The federal government recruits an Asian art expert to find a missing Mesopotamian vessel.
The CIA is mighty secretive when they invite Rei Shimura for a job interview at the Smithsonian. When they offer a visa that will let her re-enter Japan after having been booted out (The Pearl Diver, 2004, etc.), Rei agrees to look for the Ibex ewer, a 3,000-year-old treasure stolen from the National Museum of Iraq and now believed to be in Japan. But Rei can’t tell her boyfriend, Hugh, about her new job. And she’ll have to deal with her old boyfriend Takeo Kayama, who may be masterminding an antiquities smuggling ring in Japan.
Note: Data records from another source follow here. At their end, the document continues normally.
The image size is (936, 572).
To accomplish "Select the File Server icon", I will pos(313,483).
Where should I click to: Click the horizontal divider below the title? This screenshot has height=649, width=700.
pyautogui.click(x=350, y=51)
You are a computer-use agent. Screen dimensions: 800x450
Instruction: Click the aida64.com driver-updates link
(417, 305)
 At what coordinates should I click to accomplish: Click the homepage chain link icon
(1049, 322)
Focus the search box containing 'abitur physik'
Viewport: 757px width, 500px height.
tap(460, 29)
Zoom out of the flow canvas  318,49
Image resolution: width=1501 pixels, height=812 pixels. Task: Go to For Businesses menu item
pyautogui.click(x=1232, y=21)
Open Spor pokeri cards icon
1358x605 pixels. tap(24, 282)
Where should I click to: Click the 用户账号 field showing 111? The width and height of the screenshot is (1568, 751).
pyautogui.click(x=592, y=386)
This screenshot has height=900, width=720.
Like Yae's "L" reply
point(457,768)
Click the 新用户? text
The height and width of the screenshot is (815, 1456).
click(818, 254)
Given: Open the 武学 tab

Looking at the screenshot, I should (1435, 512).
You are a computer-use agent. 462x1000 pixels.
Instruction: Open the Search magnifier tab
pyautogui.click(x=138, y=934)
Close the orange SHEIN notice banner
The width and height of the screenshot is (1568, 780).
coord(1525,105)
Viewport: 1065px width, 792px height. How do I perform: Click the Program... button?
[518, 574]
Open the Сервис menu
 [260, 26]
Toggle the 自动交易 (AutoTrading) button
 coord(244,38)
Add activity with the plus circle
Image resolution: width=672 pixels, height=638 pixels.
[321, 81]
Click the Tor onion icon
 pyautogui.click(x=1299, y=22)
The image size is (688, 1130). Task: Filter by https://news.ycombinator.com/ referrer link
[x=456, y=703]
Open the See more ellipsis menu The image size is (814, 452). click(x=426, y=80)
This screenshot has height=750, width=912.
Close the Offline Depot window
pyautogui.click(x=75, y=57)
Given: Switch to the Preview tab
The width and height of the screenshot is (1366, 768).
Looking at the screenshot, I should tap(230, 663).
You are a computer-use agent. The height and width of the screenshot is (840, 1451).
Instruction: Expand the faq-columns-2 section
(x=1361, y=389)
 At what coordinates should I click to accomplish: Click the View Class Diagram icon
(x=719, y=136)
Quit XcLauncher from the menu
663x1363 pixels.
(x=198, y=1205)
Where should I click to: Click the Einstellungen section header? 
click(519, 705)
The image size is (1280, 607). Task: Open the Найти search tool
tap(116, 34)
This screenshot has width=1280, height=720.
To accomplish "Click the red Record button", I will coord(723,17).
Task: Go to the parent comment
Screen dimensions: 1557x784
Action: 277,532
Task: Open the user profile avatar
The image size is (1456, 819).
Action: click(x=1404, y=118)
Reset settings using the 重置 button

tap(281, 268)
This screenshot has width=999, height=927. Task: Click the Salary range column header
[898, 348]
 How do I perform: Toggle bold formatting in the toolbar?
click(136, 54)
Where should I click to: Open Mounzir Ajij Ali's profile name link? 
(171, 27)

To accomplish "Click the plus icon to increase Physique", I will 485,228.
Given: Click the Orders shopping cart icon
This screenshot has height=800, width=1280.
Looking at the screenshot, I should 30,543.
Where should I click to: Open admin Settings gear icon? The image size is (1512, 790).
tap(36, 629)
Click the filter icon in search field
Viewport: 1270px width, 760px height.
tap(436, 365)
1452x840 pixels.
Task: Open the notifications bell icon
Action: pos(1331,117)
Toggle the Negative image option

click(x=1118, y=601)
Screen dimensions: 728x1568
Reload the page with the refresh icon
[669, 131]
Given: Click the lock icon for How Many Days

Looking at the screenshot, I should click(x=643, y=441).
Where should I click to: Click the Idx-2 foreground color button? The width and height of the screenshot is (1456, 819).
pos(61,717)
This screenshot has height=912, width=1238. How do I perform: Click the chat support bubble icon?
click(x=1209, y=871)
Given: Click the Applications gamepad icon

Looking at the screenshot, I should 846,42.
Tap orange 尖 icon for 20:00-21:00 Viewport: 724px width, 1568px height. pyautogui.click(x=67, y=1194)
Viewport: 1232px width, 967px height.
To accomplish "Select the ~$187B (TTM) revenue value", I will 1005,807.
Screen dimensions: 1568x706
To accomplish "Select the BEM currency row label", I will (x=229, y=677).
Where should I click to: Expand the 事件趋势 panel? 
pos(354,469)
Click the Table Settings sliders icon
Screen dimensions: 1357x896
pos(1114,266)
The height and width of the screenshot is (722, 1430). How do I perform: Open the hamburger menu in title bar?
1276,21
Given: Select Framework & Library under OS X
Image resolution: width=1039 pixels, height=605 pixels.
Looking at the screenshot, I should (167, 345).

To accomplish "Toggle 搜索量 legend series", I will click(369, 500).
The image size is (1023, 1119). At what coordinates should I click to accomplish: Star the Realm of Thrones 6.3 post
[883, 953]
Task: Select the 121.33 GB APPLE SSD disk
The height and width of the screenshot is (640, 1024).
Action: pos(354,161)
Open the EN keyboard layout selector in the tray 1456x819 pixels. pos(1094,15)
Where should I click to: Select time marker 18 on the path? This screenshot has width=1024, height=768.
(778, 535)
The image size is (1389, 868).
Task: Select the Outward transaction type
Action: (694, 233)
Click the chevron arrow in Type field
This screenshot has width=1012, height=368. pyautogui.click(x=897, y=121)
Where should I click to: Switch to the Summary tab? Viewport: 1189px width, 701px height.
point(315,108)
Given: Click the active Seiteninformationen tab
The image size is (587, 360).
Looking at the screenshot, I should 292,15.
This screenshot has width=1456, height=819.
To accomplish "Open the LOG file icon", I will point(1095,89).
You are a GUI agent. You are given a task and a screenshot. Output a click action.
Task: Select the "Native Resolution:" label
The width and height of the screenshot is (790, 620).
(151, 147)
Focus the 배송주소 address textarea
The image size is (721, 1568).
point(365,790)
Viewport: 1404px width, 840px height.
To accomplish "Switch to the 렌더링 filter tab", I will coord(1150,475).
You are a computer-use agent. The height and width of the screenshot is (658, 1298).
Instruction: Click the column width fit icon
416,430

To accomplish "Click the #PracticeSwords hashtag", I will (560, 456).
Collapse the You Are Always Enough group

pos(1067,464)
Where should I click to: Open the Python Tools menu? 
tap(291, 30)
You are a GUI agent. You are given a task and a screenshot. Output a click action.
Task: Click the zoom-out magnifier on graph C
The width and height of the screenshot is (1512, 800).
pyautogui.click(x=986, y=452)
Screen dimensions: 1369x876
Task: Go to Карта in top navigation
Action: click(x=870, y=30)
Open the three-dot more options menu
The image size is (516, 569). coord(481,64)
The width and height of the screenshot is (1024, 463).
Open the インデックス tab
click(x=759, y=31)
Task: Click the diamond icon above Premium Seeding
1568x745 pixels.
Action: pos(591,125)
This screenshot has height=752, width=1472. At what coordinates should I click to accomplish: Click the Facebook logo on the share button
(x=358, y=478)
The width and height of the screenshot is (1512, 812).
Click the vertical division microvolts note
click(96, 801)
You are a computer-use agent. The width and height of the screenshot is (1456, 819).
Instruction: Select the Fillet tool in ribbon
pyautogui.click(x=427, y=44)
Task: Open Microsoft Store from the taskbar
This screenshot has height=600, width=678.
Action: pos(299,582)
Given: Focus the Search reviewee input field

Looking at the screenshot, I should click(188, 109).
After memorizing code names, taking a crash course in Middle Eastern pottery and pocketing a cell phone assigned to her by Michael Hendricks of the State Department, Rei alights in Tokyo, sleeps with Takeo, then meets his fiancée Emi, who, distraught, promptly dies in a car accident. While breaking and entering various estates, dealing with the super-rich and politically connected, she suffers through a typhoon’s aftermath. Fortified by sushi and ramen, she tracks down Emi’s jilted boyfriend and his Turkish kinfolk and wraps up a case that has more to do with passport brokering than waylaid art.
Where has Massey’s humor gone? Rei’s turned glum, maybe because she sees that if she really is about to embark on a spying career, her series has run out of steam.